A 3rd is take long 3/8" bolt 6" or longer a 3/8" rod coupeling and a 3/8 nut for a jam nut Screw the jam nut and rod coupeling on the long bolt. 
When you use the tool start with the rod coupeling down set the anchor then reverse the tool to drive the pin down. You can reverse dimple the head of the bolt so it will stick to the center pin of the anchor better.
LC


----------



## MDShunk (Jan 7, 2007)

paul d. said:


> that aint it. i think the one the OP is wanting has a guard on it. ( to keep from hitting hand. )


Oh, that orange one? Remington Strike Set. Most Lowe's stores have them.


----------



## heywood (Aug 15, 2009)

thanks guys...I knew this wouldn't be impossible to find but asking around hadn't yielded any results as of yet besides the usual "I got this a dozen years ago, haven't seen them for a long time."


----------



## NewBack (Sep 24, 2009)

For the life of me, I can't figure out what type of set tool you are looking for. 

Everyone is talking about how they made their own tool for this, but I just can't imagine what type of anchor it is.

Is it the type of tool to set steel anchors, sometimes called drop-ins or bang-ins?


----------



## crazymurph (Aug 19, 2009)

NewBack said:


> For the life of me, I can't figure out what type of set tool you are looking for.
> 
> Everyone is talking about how they made their own tool for this, but I just can't imagine what type of anchor it is.
> 
> Is it the type of tool to set steel anchors, sometimes called drop-ins or bang-ins?

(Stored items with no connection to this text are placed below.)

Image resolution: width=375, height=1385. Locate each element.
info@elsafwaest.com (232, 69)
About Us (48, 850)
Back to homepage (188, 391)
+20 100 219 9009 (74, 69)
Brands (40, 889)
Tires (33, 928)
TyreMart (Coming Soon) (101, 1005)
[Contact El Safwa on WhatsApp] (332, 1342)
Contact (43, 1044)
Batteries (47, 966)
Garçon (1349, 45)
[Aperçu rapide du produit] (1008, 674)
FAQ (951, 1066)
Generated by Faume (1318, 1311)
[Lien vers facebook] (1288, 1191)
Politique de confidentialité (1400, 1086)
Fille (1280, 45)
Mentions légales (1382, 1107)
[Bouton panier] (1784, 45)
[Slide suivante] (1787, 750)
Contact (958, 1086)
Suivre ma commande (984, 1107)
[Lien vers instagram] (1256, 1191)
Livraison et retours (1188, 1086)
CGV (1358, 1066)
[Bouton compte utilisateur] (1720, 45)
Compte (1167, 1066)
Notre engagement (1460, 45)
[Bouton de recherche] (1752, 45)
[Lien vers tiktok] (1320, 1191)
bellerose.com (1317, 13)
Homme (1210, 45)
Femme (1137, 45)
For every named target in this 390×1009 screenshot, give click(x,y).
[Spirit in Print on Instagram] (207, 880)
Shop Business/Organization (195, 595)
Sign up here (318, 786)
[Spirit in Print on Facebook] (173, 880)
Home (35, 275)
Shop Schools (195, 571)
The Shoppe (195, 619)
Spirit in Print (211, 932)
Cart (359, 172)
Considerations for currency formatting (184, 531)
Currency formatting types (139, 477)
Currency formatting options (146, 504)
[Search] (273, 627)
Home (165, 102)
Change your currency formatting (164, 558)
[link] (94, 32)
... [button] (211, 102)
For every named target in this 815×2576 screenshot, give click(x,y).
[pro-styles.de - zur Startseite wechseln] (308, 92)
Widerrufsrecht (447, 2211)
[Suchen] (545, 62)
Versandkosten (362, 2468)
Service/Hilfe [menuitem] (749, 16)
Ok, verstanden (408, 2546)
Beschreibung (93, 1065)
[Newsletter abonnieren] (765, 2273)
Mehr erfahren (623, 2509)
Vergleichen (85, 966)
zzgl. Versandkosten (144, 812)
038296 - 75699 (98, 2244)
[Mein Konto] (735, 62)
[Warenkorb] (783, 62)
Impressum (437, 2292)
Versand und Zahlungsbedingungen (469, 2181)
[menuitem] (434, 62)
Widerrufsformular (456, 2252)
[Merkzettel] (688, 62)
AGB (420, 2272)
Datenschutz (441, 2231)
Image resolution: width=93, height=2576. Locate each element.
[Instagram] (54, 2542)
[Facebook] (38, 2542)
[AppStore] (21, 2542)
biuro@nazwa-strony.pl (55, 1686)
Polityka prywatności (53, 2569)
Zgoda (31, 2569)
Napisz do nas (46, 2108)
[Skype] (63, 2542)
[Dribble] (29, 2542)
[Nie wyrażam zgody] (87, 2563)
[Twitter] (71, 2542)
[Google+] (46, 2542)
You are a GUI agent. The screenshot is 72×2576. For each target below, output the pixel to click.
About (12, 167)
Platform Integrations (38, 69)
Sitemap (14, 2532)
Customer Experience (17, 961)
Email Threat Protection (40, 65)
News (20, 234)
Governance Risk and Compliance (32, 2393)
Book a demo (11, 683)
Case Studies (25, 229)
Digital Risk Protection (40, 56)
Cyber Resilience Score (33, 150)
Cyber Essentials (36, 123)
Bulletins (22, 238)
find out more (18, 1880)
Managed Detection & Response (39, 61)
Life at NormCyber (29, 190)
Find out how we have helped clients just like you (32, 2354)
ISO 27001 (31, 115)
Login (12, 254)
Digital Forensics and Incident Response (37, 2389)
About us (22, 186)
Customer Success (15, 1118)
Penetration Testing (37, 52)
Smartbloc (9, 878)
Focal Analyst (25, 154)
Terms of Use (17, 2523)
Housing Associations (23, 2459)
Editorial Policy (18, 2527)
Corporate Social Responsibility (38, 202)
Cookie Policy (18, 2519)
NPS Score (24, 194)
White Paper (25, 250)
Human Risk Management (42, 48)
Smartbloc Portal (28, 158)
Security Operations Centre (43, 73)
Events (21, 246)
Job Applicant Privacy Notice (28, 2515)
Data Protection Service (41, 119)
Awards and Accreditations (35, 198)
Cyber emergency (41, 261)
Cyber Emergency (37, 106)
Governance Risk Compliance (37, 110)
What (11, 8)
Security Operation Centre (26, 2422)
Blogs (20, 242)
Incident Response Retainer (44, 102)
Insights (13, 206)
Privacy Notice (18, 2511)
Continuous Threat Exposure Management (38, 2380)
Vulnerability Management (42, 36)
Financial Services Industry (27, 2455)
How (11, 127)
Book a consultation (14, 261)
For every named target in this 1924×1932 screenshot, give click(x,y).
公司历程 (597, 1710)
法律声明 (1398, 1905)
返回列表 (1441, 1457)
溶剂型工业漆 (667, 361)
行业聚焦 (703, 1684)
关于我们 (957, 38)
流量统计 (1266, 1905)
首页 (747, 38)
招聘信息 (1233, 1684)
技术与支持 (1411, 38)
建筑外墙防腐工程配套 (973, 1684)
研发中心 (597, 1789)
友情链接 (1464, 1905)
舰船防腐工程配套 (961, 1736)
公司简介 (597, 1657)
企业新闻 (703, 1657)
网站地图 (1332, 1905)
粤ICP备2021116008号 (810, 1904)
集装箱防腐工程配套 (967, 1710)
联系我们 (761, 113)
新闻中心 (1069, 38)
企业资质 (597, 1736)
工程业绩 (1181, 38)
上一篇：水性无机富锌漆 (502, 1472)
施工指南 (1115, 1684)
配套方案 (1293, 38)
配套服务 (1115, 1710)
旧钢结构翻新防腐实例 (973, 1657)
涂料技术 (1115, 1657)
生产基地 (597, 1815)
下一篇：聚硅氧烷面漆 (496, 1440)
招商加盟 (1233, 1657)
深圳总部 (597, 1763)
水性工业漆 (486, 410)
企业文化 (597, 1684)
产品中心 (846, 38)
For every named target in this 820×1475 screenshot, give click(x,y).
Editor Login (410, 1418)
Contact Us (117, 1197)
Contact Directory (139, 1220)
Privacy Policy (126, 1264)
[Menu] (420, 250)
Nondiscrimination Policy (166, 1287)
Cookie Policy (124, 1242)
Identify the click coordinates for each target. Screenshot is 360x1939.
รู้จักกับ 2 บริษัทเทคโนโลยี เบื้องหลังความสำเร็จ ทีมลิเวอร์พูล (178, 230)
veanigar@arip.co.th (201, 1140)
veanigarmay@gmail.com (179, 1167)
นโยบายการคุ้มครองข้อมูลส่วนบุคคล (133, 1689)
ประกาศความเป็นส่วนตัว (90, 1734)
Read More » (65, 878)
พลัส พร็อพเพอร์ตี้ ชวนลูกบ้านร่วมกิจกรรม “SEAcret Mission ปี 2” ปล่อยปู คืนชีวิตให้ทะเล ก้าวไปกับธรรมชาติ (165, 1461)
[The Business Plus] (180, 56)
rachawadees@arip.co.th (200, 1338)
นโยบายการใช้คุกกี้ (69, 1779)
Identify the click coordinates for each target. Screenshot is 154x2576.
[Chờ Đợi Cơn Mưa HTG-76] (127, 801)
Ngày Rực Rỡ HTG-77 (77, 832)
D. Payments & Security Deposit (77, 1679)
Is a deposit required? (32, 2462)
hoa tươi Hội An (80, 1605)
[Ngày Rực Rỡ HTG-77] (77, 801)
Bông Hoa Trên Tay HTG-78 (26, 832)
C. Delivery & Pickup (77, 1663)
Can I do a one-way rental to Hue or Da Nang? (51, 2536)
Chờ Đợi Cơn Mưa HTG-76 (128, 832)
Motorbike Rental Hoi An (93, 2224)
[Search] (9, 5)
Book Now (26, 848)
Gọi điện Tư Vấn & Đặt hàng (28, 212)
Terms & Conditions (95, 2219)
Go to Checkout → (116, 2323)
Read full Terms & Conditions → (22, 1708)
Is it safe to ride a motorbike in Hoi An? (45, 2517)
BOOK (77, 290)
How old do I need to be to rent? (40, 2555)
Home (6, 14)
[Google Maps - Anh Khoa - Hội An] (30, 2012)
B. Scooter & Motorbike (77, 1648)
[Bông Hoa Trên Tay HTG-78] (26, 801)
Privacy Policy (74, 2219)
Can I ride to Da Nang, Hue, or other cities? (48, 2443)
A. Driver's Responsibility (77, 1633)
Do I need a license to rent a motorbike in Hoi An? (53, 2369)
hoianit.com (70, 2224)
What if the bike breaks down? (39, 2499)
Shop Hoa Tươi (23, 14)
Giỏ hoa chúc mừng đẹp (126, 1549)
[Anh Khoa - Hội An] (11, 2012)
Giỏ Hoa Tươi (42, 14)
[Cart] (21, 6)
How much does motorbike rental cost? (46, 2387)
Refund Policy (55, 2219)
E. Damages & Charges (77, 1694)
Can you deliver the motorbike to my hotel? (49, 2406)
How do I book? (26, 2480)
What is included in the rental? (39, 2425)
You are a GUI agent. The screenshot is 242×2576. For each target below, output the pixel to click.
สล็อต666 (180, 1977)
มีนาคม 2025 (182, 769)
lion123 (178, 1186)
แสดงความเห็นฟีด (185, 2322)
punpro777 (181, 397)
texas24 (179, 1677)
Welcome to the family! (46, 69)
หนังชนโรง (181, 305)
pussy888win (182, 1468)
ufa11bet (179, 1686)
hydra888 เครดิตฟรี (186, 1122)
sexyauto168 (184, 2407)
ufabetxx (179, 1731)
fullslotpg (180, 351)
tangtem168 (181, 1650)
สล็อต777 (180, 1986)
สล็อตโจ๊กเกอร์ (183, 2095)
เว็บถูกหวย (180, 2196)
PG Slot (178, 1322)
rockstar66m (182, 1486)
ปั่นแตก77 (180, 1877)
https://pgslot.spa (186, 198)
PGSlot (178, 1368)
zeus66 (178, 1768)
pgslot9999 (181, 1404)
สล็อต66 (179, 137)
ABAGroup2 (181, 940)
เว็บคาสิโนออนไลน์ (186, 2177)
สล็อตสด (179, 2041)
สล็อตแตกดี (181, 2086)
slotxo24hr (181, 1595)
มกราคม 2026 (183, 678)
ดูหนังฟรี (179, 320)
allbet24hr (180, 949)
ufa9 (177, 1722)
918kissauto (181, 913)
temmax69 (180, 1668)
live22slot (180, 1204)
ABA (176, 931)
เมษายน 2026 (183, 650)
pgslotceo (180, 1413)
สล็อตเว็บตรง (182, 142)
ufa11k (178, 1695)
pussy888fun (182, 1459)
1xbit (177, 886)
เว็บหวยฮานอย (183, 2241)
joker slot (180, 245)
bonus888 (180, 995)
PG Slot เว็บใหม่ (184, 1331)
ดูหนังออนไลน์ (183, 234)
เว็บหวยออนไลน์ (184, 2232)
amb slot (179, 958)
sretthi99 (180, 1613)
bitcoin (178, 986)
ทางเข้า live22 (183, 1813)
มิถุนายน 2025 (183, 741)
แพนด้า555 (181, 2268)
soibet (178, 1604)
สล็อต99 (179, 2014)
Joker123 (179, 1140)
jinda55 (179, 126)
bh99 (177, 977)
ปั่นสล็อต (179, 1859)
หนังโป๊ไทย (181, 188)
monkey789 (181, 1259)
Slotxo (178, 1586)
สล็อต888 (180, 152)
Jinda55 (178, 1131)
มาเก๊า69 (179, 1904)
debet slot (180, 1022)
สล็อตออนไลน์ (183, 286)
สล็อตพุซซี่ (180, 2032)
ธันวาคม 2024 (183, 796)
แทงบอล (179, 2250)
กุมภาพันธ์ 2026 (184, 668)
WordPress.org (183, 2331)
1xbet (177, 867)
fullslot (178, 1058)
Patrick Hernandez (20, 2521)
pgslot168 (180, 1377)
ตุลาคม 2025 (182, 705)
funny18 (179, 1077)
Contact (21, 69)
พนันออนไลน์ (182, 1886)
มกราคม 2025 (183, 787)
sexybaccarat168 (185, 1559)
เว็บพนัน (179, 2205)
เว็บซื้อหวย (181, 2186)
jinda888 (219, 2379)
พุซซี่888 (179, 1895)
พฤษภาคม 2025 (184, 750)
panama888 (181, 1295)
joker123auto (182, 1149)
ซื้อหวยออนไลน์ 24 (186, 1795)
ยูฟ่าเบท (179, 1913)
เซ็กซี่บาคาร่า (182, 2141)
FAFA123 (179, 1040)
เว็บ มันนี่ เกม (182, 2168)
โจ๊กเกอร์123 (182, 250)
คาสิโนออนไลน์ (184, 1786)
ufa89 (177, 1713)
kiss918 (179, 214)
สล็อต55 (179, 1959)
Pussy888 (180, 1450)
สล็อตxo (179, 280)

 try heretrufast.com/zamachtml


----------



## NewBack (Sep 24, 2009)

crazymurph said:


> try heretrufast.com/zamachtml


links dead

Edited, I found it. 

We just call those hit pins. I never knew there was a set tool, I just always smacked then in with a hammer.


----------



## Selectric (Aug 18, 2009)

I normally just click my hammer drill to chisel and drive it in with the 1/4" drill bit.:thumbup:


----------